The XX Factor

Wendy Davis Proposes Lifting the Statute of Limitations for Rape

Wendy Davis wants to lift her state’s statute of limitations on sexual assault.

Photo by Erich Schlegel/Getty Images

State Sen. Wendy Davis, the Democratic candidate for Texas governor who rose to national fame last year by spearheading a fight against a draconian abortion bill, held a press conference Wednesday to highlight her ideas on how to fight sexual assault. Talking about her legislative efforts to process the estimated backlog of 16,000 untested rape kits in the state, Davis said she wanted to take the solution a step further. She proposed lifting the statute of limitations for sexual assault entirely, in no small part to make sure that rapists don’t escape justice just because a rape kit lingered untested for so long that the window for prosecution closed. 

“While the bills I authored are helping to address the backlog of rape kits, the fact that we would throw survivors’ trauma and courage on a shelf for months or years without a second thought is offensive to them and to everything we say we stand for,” Davis said. “But then to turn around and make survivors pay the price for our failure and neglect by denying them justice is almost criminal in itself.”

Last week, Davis highlighted her concerns about the statute of limitations on rape—which is currently 10 years in Texas—by campaigning with Lavinia Masters. Masters was raped by an unknown suspect when she was 13 years old in 1985, and a rape kit was administered but left unprocessed. In 2005, her unsolved case was reopened and, with new DNA testing technology, police were able to identify a suspect through a DNA match. Unfortunately, the statute of limitations had run out, so there was no prosecution.

Masters’ case is just as much about evolving technology as it is about the bureaucratic backlog of unprocessed rape kits, but with 16,000 untested kits to go through, the concern that some rapists will go free just because no one bothered to process the kits in time is a very serious one. 
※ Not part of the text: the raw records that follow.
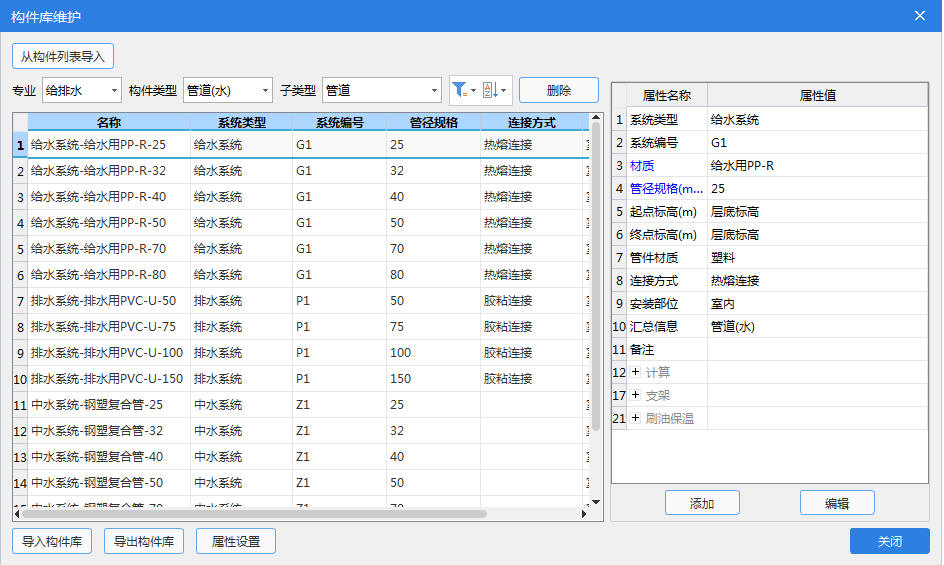Open the 子类型 dropdown showing 管道
Viewport: 944px width, 565px height.
tap(382, 91)
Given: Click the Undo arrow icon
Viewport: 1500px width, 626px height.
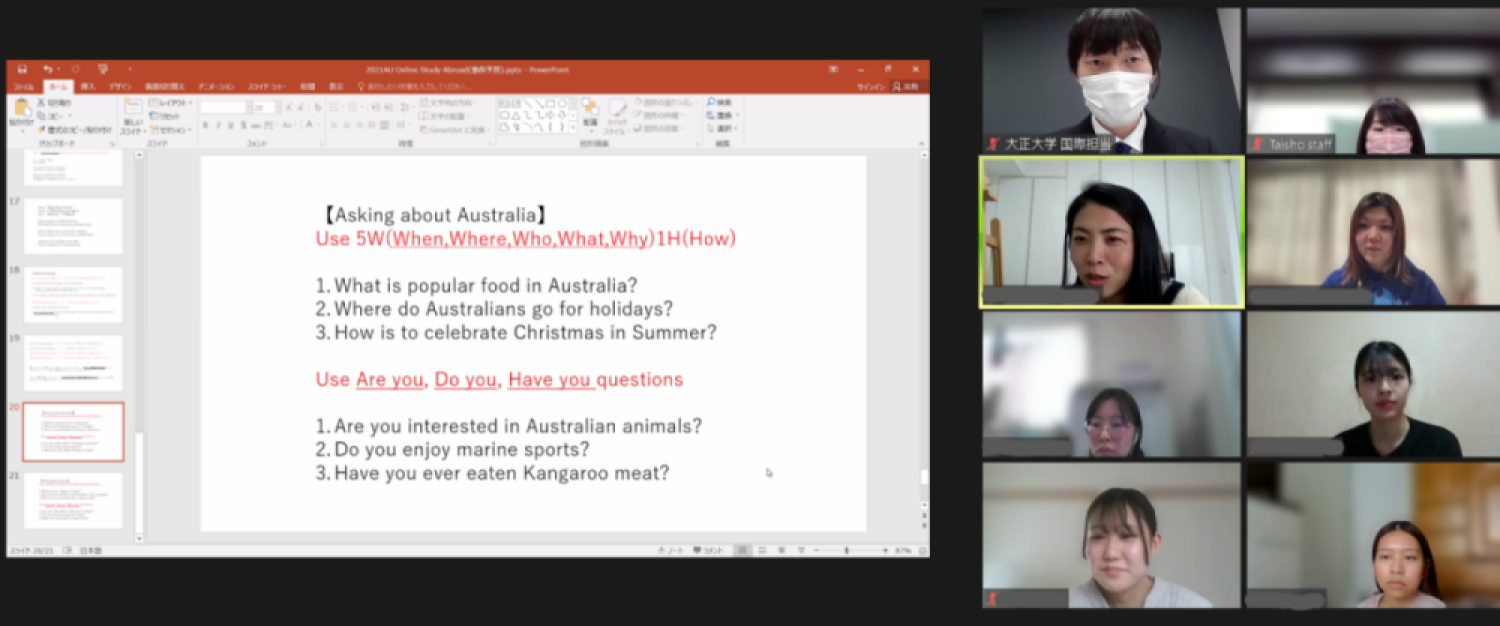Looking at the screenshot, I should (x=47, y=69).
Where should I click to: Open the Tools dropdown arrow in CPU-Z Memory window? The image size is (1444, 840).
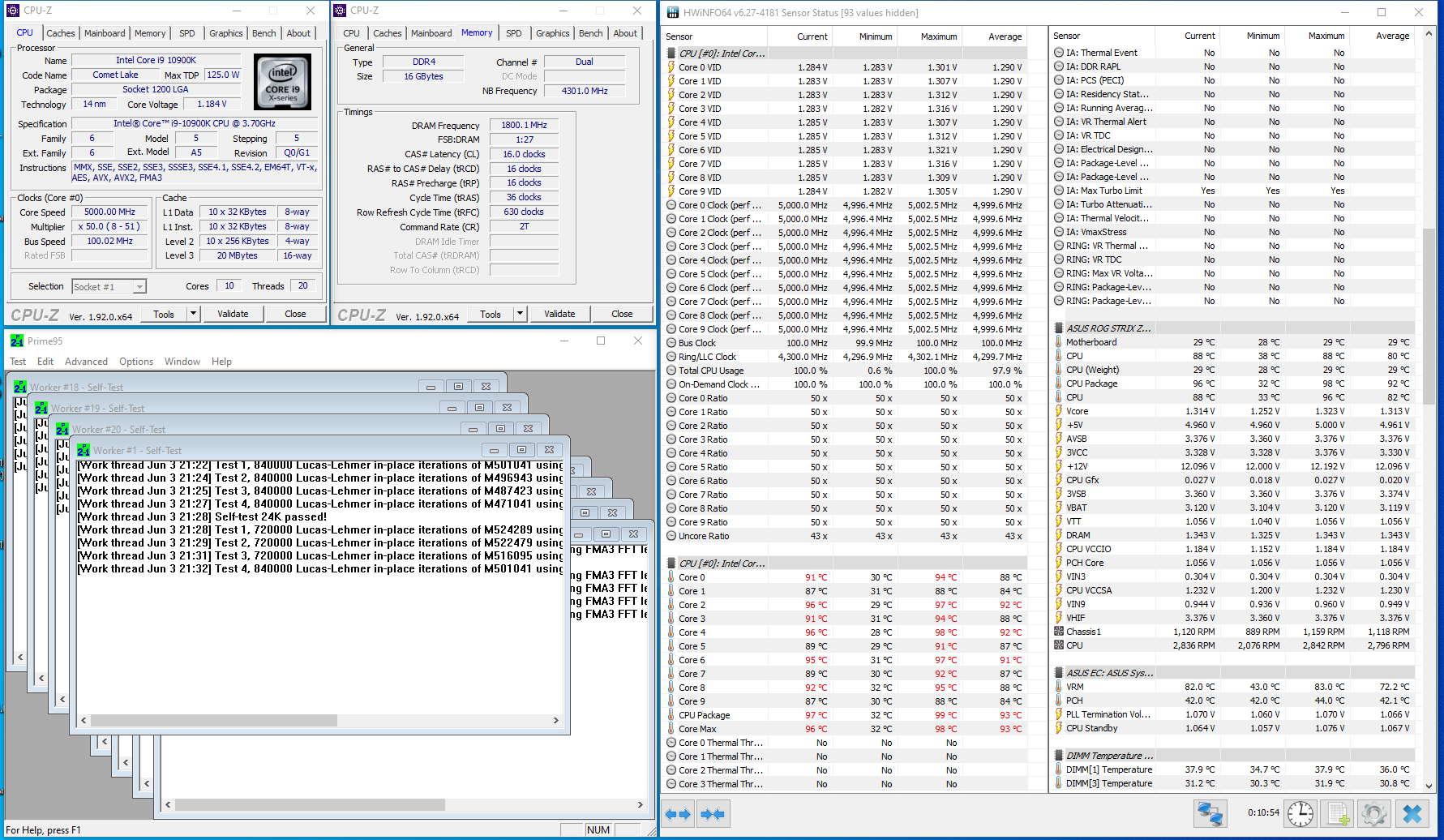tap(520, 314)
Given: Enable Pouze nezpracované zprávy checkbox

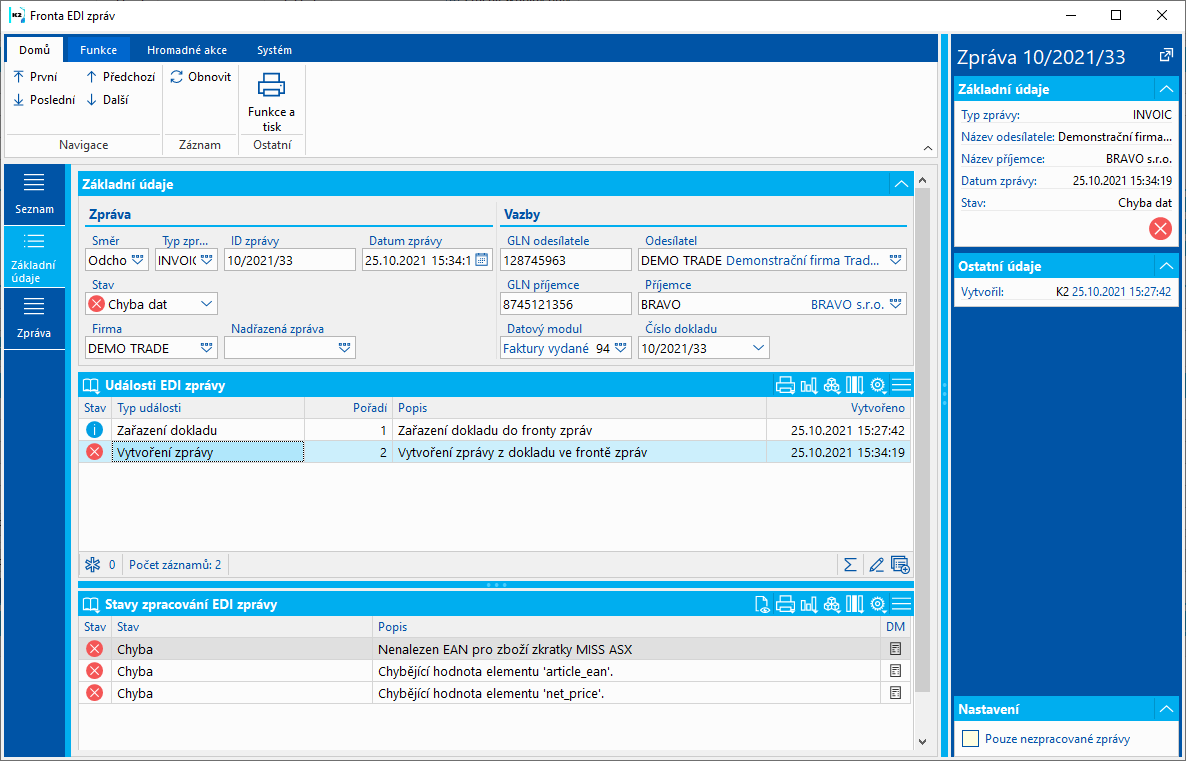Looking at the screenshot, I should pyautogui.click(x=969, y=739).
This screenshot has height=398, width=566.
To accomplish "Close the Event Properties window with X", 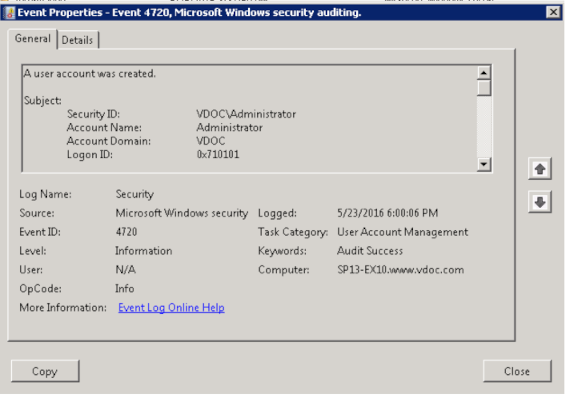I will point(553,12).
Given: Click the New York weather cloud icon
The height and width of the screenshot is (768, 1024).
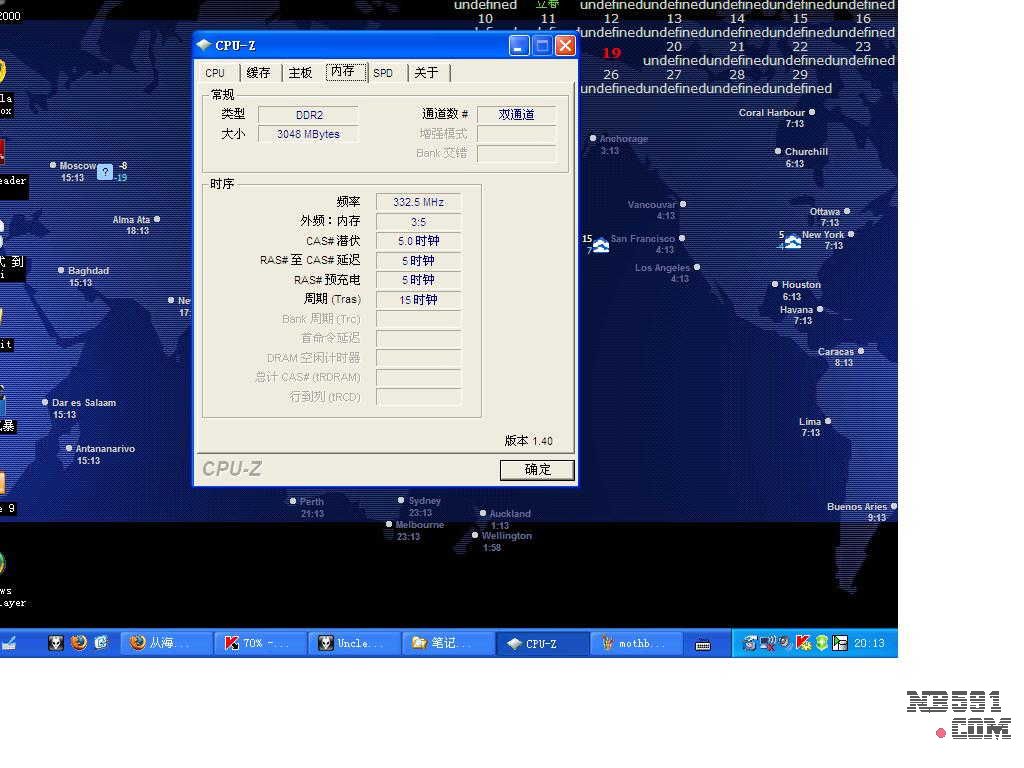Looking at the screenshot, I should click(793, 241).
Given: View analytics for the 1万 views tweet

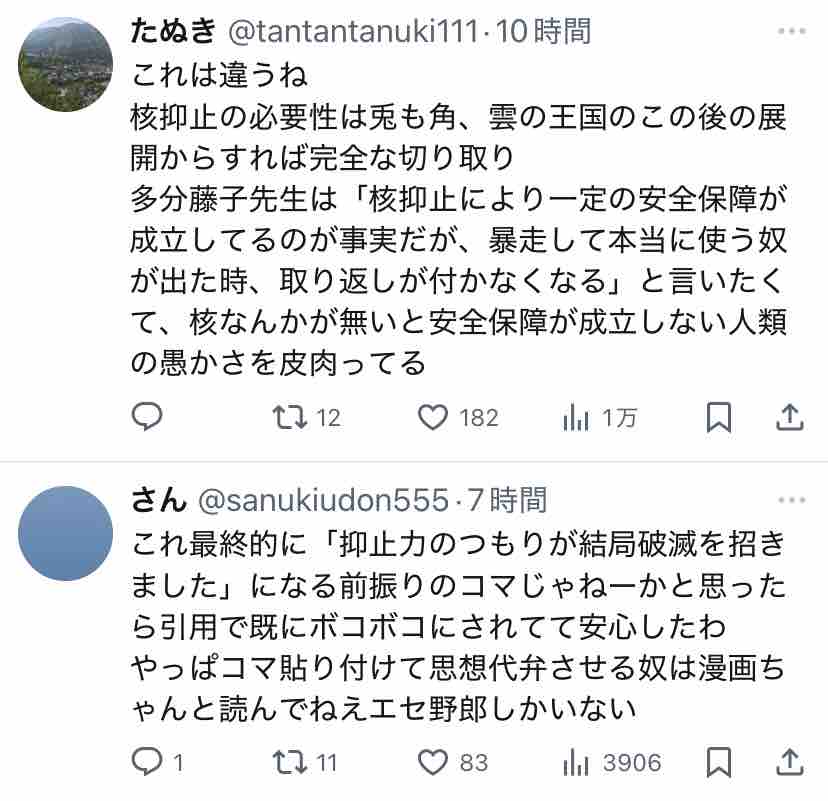Looking at the screenshot, I should [x=576, y=418].
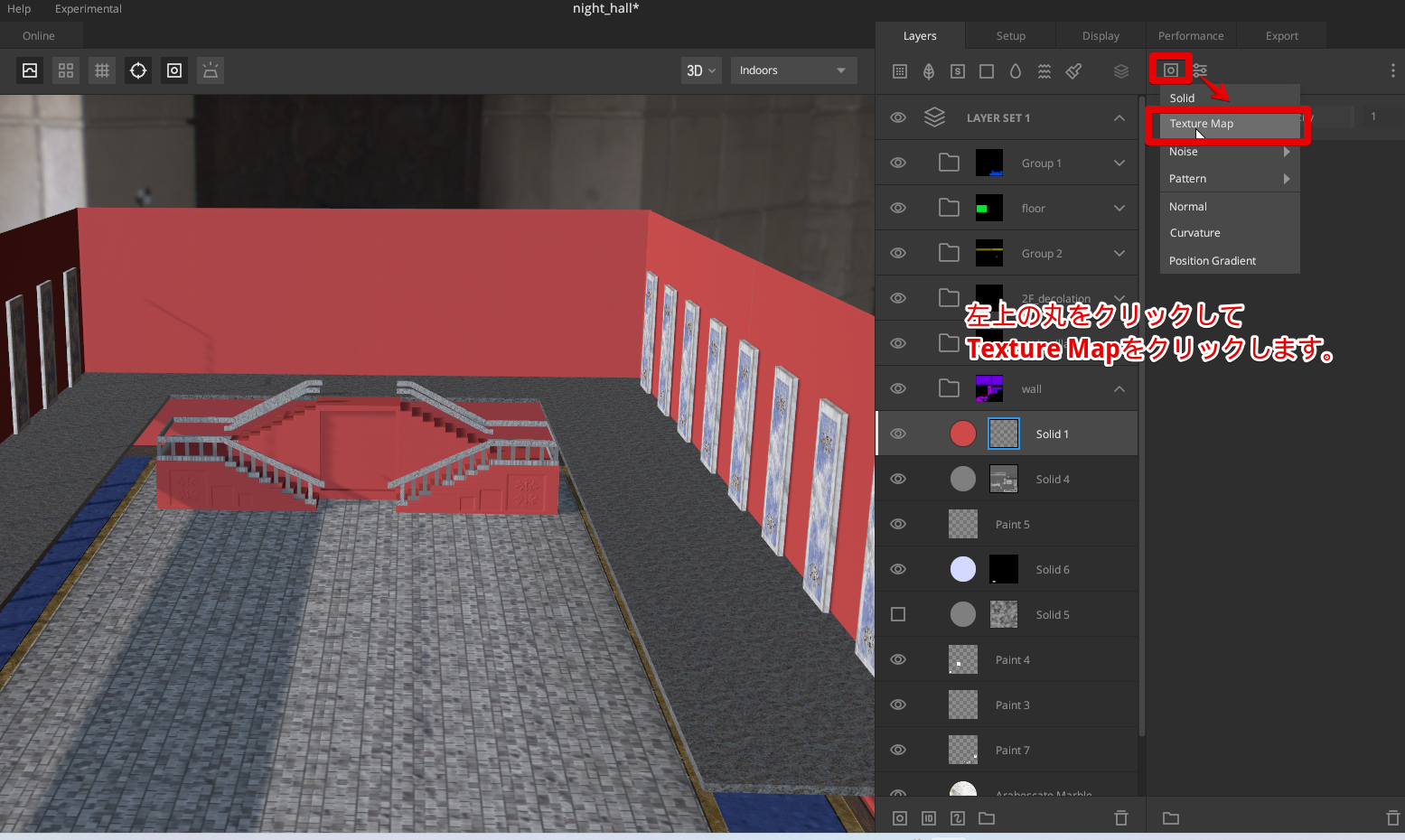Toggle visibility of the Solid 5 layer
The image size is (1405, 840).
897,613
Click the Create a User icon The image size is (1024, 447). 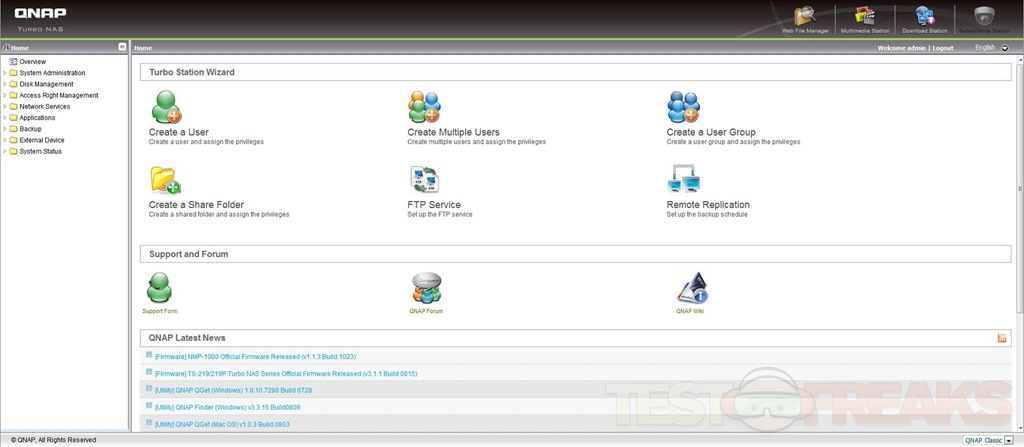tap(165, 107)
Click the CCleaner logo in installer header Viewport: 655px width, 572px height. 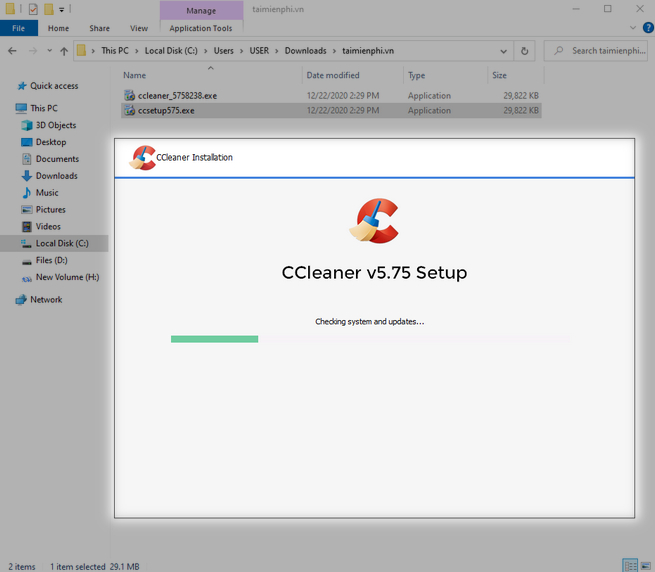pos(142,158)
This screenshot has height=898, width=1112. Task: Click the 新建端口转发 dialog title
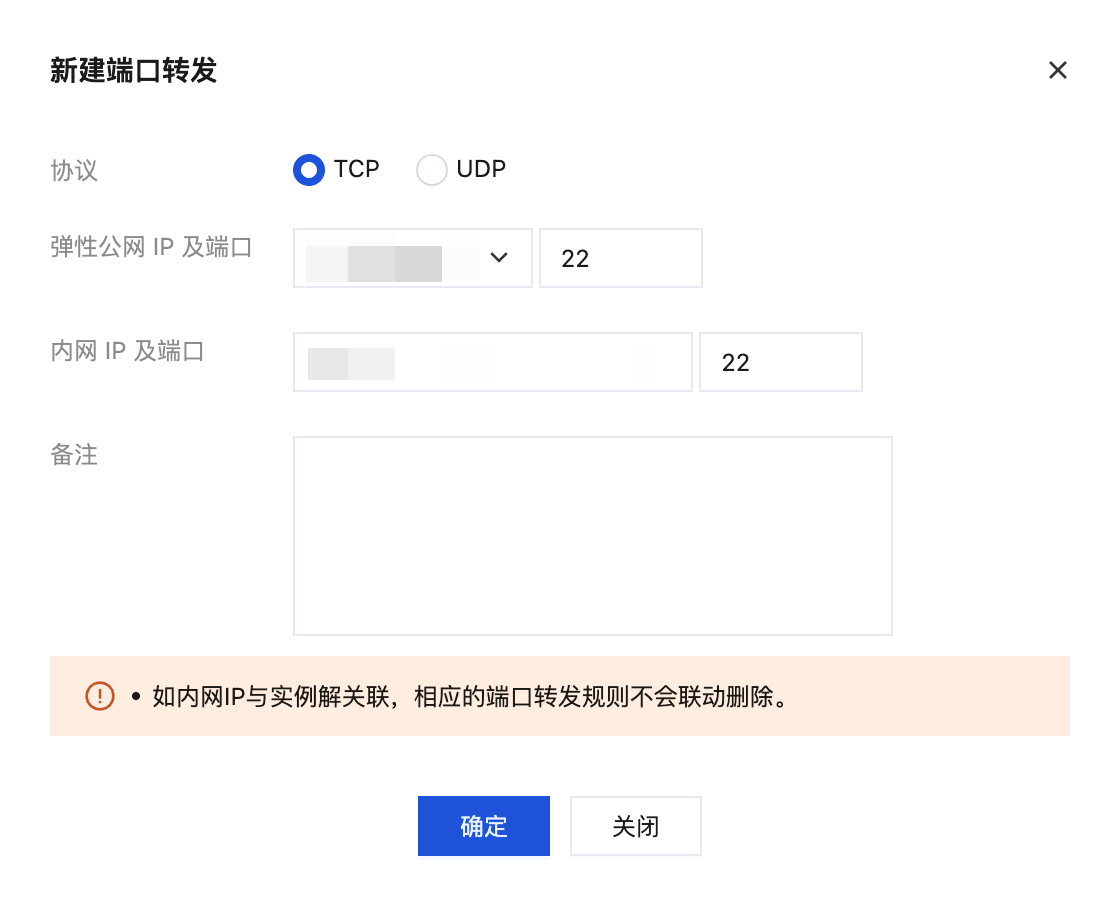pos(133,71)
The Cleveland Plain Dealer’s extraordinary coverage of an effort to process old rape kits in Cleveland shows how much the statute of limitations matters in these cases. Ohio’s statute of limitations on rape is twice as long as Texas’ at 20 years, and having that extra time has helped a lot. The processing effort has led to more than 100 indictments, many of which go all the way back to the ‘90s. In one case, the rape kit was successfully completed and prosecutors were given the name of the suspect only two days before the 20th anniversary of the rape. Prosecutors went on a mad scramble to find the victim and get the paperwork together, going to a grand jury with a mere six hours left before the statute of limitations ran out. The rapist ended up pleading guilty

Obviously, in an ideal world, rape kits would be processed quickly, and no rape cases would sit around unsolved for 10 or 20 years because of bureaucratic morass. But as the Cleveland example shows, that is exactly what has been happening. Lifting or at least extending the statute of limitations is a necessary fix to deal with a problem that has been going on for far too long.